[Dataset entries]
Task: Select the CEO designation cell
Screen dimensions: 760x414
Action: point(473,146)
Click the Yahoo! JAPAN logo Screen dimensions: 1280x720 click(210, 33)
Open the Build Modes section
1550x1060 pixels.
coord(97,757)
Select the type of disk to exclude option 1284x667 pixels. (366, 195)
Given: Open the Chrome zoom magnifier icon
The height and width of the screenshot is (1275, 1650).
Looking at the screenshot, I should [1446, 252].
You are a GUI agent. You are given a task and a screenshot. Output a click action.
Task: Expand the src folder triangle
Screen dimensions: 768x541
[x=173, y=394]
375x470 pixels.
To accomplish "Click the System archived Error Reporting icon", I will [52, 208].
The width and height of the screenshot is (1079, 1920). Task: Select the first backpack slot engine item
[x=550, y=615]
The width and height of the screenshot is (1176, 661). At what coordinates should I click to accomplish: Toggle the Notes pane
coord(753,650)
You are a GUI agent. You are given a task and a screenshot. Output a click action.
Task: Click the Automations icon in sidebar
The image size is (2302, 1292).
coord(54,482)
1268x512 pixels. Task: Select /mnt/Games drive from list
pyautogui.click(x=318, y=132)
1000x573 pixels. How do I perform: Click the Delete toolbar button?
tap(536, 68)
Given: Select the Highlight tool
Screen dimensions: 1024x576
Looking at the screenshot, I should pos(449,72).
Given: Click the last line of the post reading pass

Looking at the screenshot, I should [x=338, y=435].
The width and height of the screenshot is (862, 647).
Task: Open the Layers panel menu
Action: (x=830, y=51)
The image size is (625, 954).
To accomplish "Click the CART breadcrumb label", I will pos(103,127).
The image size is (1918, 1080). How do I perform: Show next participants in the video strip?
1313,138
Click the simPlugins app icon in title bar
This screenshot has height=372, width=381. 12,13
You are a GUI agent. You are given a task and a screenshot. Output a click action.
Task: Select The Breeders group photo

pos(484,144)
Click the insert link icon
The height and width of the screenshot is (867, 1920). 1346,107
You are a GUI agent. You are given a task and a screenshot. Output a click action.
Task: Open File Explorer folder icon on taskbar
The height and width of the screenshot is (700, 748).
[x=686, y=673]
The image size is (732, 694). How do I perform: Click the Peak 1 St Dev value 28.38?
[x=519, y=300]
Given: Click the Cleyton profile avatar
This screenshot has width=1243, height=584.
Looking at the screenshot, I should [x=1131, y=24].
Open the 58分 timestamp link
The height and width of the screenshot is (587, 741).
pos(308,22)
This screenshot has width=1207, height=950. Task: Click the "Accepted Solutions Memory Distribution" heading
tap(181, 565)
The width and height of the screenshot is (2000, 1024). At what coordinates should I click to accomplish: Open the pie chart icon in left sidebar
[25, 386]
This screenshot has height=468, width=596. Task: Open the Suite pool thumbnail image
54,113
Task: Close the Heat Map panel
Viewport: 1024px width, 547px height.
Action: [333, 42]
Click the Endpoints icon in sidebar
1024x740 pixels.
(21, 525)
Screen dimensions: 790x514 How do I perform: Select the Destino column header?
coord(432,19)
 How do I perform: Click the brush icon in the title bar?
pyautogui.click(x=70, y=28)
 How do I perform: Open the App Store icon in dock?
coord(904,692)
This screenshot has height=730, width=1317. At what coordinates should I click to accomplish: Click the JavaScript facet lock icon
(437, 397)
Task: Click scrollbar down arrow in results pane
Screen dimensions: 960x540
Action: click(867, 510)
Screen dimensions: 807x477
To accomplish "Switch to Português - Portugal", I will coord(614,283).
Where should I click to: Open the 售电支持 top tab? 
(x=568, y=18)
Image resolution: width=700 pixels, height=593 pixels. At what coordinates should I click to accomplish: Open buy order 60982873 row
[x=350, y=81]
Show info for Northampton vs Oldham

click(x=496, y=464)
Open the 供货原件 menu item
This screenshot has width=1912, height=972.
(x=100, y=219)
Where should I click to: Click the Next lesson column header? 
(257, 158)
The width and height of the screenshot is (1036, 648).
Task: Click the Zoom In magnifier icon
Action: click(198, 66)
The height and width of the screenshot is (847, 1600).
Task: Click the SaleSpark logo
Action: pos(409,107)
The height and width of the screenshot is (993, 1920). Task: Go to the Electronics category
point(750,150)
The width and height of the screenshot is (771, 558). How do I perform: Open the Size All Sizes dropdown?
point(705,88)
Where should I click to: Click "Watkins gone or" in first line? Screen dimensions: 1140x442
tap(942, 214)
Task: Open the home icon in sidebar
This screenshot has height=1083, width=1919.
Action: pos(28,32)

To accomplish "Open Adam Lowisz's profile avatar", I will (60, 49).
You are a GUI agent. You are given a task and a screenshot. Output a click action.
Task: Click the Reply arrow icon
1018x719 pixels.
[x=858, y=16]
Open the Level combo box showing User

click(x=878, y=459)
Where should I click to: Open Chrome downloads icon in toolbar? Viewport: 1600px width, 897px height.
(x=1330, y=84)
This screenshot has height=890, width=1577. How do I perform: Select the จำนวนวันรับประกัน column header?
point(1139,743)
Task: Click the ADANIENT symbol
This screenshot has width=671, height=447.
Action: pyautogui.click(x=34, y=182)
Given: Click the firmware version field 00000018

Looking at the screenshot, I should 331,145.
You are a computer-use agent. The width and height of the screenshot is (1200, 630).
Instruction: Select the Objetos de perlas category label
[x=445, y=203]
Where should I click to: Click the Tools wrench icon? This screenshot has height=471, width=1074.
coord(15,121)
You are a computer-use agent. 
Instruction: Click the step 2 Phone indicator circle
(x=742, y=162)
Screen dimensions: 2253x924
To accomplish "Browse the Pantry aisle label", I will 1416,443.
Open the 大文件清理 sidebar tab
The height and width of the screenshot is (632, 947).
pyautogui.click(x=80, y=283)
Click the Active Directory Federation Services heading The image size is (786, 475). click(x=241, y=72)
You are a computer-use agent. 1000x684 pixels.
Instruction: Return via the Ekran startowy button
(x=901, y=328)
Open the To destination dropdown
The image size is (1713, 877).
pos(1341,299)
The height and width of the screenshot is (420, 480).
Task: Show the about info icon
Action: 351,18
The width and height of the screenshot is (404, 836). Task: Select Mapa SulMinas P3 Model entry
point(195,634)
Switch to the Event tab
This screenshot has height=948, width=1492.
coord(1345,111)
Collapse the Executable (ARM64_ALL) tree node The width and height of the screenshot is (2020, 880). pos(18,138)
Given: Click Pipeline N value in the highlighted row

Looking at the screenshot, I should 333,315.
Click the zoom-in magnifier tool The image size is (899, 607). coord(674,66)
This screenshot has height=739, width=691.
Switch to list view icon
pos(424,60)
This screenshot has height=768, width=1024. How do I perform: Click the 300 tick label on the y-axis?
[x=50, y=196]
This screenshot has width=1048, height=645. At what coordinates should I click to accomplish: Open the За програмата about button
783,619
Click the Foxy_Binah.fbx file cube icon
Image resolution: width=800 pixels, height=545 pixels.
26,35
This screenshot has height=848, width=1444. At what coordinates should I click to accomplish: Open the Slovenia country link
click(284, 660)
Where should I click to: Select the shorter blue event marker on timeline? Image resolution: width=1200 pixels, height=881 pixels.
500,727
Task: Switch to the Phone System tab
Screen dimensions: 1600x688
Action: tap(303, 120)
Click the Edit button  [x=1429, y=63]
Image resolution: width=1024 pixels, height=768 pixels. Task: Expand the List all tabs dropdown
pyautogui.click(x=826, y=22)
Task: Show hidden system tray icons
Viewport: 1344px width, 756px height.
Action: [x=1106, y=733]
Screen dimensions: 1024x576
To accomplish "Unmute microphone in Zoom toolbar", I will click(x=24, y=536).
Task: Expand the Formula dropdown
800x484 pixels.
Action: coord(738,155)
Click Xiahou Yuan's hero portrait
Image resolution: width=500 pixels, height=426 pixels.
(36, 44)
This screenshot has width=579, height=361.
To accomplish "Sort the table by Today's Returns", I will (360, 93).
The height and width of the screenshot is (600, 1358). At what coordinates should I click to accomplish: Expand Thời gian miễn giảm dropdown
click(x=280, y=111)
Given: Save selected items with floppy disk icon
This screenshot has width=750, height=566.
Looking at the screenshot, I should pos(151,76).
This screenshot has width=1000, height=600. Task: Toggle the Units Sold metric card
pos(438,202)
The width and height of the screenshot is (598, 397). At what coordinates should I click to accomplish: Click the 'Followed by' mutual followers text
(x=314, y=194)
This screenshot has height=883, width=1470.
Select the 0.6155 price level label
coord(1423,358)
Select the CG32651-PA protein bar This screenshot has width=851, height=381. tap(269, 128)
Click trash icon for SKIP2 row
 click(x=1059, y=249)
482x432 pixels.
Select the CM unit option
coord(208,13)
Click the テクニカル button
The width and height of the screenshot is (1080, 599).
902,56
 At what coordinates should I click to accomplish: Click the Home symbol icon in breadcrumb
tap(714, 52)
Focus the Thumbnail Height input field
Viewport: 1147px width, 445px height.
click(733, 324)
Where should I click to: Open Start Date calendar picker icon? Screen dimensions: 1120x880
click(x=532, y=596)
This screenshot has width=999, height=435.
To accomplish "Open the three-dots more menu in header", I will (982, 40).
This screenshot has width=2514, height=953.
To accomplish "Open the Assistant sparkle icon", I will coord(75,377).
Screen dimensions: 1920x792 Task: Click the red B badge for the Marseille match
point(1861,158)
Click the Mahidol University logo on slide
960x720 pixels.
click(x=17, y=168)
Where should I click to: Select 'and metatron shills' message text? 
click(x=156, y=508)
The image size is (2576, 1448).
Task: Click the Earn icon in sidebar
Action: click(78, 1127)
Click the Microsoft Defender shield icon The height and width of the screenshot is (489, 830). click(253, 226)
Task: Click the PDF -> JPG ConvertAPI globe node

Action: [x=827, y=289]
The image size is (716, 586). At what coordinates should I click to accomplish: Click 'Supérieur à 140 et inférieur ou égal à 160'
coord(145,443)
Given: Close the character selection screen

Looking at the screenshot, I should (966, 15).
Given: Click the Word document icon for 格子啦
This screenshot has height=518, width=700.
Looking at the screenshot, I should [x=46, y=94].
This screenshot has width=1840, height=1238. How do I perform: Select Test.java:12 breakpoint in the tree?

* HOW TO COMPLETE THIS TASK:
What is needed is the number of lines in the data that hold the word "profile", with nothing added.

* ANSWER BOX:
2